**Exercise goal**
Only those lines in the data below from the line containing "The width and height of the screenshot is (1360, 508)." through the line containing "Go to the 资源 top menu", both included, should be restated word for word.

*** Opening of Data supplied ***

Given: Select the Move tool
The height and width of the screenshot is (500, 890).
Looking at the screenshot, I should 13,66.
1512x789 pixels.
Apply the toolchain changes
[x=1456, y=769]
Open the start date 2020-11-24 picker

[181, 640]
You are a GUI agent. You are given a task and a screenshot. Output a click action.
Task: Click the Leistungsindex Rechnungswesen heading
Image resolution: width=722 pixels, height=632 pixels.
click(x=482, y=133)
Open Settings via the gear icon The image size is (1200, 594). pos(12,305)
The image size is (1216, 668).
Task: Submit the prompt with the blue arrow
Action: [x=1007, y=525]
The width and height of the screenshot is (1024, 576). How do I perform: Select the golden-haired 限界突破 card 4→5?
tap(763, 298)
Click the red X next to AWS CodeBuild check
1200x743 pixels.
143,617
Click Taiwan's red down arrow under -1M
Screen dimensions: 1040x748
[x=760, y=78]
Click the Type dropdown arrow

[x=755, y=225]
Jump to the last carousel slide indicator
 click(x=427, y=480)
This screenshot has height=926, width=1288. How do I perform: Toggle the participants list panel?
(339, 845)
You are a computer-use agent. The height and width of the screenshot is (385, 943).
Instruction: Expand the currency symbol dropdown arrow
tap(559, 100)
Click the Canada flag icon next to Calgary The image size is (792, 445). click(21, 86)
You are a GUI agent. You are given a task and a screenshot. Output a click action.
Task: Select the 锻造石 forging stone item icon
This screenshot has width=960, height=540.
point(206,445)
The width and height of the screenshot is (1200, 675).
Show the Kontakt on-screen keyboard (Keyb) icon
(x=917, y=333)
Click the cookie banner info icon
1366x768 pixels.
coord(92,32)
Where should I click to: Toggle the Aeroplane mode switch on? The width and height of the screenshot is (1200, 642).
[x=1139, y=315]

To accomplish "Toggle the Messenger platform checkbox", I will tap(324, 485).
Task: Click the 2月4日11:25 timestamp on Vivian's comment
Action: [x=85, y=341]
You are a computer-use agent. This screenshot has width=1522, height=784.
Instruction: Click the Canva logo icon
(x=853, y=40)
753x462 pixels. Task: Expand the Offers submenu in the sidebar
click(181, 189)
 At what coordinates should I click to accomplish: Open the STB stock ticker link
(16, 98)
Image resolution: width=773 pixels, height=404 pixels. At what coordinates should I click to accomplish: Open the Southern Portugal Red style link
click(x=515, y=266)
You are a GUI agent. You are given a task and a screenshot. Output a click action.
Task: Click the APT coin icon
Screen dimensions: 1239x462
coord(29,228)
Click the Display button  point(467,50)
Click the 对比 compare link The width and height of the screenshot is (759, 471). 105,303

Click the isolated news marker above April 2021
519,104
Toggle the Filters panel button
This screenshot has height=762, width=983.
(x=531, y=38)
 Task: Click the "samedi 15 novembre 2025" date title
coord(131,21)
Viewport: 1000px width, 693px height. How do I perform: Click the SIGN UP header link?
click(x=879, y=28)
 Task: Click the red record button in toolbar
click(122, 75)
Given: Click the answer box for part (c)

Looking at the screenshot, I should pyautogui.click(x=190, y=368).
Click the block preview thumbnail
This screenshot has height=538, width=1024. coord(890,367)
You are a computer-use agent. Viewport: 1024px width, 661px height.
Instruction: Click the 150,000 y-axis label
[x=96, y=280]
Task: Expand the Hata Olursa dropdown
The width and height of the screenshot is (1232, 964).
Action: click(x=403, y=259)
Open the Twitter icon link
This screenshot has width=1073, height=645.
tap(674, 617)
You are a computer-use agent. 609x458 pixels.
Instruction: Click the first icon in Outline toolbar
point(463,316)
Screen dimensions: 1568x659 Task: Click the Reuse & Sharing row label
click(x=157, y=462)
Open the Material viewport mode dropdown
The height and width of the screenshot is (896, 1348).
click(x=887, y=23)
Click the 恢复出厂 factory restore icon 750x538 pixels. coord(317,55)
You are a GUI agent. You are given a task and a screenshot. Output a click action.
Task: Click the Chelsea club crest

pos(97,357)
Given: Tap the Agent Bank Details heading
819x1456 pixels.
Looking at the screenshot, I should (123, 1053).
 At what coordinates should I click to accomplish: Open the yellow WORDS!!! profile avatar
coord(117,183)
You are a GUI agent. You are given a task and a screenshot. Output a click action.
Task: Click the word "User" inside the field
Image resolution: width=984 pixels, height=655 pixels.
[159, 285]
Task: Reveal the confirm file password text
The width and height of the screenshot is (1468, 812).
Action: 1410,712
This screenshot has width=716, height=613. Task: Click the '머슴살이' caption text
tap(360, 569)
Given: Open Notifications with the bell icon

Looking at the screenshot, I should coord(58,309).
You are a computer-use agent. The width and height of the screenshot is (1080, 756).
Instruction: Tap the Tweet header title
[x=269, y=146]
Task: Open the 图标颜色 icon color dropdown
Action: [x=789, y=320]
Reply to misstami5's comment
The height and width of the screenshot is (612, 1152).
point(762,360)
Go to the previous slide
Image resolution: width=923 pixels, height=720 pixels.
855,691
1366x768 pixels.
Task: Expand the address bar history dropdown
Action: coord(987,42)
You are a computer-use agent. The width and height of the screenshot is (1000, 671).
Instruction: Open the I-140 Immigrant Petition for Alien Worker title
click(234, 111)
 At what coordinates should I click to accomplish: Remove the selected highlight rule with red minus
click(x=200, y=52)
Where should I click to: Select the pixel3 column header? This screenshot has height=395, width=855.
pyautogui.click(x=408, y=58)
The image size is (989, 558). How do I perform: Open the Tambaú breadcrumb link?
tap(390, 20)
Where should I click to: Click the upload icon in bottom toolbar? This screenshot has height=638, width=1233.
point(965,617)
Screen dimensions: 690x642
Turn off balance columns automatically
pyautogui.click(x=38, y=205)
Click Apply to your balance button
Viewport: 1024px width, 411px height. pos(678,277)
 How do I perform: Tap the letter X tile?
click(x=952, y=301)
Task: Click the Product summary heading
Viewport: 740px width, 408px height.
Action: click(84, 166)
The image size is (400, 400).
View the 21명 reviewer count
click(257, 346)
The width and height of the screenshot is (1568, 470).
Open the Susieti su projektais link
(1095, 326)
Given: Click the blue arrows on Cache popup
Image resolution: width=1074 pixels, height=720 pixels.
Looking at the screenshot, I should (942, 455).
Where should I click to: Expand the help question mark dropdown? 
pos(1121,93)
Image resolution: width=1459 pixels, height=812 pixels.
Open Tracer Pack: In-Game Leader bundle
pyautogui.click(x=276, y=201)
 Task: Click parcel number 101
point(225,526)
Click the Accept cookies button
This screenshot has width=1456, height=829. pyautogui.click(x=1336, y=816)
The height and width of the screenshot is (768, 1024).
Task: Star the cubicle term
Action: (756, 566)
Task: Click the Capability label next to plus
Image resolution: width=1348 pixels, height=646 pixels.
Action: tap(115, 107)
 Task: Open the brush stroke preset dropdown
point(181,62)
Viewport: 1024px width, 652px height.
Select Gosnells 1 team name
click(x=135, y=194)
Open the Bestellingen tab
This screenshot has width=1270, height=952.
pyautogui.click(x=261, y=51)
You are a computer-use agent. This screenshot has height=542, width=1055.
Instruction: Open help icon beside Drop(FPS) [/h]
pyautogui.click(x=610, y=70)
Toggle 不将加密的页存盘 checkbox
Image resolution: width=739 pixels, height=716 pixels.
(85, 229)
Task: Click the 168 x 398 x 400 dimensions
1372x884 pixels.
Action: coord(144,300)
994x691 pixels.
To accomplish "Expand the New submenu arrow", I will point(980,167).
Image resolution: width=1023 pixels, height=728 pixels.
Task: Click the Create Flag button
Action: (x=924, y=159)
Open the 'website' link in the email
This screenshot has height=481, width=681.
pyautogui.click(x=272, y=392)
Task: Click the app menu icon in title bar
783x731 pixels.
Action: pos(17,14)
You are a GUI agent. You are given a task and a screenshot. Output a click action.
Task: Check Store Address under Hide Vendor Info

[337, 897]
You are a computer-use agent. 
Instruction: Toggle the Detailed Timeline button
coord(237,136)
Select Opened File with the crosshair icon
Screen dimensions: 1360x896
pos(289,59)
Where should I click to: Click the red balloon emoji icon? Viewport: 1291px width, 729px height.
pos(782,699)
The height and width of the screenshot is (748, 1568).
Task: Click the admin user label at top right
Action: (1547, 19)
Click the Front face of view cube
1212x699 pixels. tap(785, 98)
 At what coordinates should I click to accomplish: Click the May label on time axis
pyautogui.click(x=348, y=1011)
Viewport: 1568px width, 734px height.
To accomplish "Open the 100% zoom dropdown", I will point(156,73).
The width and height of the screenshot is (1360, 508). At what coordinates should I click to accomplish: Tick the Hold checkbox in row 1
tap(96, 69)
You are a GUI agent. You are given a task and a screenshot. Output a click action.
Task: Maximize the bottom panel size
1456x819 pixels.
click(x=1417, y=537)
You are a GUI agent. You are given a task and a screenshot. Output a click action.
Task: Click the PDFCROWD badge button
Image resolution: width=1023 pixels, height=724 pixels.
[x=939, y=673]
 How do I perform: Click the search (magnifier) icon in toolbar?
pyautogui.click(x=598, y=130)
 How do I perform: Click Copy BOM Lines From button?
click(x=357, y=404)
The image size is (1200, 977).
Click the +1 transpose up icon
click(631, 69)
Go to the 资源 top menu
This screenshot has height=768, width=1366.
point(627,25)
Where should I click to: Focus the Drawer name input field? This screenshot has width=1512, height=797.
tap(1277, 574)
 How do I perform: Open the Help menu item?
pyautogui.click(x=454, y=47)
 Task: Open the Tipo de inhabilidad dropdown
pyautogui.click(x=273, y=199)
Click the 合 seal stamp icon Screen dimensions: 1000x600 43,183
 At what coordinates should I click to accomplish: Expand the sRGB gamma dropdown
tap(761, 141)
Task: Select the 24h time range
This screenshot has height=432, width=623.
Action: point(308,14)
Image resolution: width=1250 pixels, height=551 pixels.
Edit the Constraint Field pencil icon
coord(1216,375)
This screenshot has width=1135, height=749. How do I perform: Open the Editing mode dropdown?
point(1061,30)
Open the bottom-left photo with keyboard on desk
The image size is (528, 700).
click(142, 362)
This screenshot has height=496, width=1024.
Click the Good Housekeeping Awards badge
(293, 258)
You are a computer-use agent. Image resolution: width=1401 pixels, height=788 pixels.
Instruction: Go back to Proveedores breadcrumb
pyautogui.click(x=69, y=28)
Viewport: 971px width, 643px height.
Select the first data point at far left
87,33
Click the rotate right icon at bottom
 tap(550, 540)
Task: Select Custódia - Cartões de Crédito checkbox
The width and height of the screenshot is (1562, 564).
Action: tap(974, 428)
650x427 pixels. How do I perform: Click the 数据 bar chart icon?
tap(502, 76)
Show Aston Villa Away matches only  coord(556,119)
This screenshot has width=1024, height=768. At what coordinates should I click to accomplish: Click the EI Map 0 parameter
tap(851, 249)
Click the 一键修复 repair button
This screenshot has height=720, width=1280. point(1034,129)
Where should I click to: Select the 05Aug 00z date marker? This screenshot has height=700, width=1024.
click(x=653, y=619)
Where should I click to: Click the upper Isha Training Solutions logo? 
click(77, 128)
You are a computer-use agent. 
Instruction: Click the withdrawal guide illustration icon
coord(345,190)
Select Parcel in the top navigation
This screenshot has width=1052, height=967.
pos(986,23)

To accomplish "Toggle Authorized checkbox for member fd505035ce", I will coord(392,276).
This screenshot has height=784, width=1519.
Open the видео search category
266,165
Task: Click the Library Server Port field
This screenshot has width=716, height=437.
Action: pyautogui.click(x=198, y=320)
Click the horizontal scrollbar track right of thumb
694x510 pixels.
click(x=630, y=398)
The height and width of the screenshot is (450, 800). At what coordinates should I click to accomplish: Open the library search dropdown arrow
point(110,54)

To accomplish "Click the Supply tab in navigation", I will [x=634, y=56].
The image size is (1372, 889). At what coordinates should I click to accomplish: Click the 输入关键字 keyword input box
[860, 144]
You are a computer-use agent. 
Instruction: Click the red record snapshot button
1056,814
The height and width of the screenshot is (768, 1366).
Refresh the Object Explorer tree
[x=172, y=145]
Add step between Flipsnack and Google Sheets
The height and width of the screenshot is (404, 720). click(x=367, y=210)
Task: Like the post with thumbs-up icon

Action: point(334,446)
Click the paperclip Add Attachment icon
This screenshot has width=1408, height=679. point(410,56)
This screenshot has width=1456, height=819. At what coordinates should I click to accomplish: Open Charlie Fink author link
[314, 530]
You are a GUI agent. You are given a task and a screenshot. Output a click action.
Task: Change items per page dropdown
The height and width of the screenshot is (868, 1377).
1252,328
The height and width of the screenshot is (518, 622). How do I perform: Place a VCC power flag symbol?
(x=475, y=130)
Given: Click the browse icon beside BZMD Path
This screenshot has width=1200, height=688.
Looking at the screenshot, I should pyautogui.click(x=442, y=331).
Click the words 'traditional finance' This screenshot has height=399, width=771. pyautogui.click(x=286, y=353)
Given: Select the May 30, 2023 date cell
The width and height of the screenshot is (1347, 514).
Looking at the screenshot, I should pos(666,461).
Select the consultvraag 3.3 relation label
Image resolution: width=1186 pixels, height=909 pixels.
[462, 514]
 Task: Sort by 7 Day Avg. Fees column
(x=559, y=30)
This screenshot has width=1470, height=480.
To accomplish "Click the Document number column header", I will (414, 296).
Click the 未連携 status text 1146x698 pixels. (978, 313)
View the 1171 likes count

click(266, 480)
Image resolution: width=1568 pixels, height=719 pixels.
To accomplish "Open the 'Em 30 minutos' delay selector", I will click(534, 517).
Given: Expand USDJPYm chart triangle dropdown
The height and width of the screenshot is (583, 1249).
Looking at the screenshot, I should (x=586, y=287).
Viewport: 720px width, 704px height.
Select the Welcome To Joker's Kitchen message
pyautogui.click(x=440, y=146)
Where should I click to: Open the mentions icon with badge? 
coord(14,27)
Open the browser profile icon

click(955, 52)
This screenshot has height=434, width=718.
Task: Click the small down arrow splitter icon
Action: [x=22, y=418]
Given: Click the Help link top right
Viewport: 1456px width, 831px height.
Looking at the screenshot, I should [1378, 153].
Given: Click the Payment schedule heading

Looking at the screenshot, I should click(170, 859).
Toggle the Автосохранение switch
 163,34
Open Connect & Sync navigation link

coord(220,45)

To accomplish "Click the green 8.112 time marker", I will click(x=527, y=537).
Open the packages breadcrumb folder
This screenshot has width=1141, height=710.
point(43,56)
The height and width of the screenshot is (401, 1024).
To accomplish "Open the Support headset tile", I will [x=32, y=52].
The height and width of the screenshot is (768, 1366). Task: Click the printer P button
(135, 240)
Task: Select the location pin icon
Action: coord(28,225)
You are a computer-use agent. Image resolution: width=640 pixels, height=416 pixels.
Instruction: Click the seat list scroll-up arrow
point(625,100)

*** Close of Data supplied ***

**Task result**
The width and height of the screenshot is (1360, 508). At what coordinates should I click to accomplish: Tick the Hold checkbox in row 1
tap(96, 69)
You are a GUI agent. You are given a task and a screenshot. Output a click action.
Task: Maximize the bottom panel size
1456x819 pixels.
click(x=1417, y=537)
You are a GUI agent. You are given a task and a screenshot. Output a click action.
Task: Click the PDFCROWD badge button
Image resolution: width=1023 pixels, height=724 pixels.
[x=939, y=673]
 How do I perform: Click the search (magnifier) icon in toolbar?
pyautogui.click(x=598, y=130)
 How do I perform: Click Copy BOM Lines From button?
click(x=357, y=404)
The image size is (1200, 977).
Click the +1 transpose up icon
click(631, 69)
Go to the 资源 top menu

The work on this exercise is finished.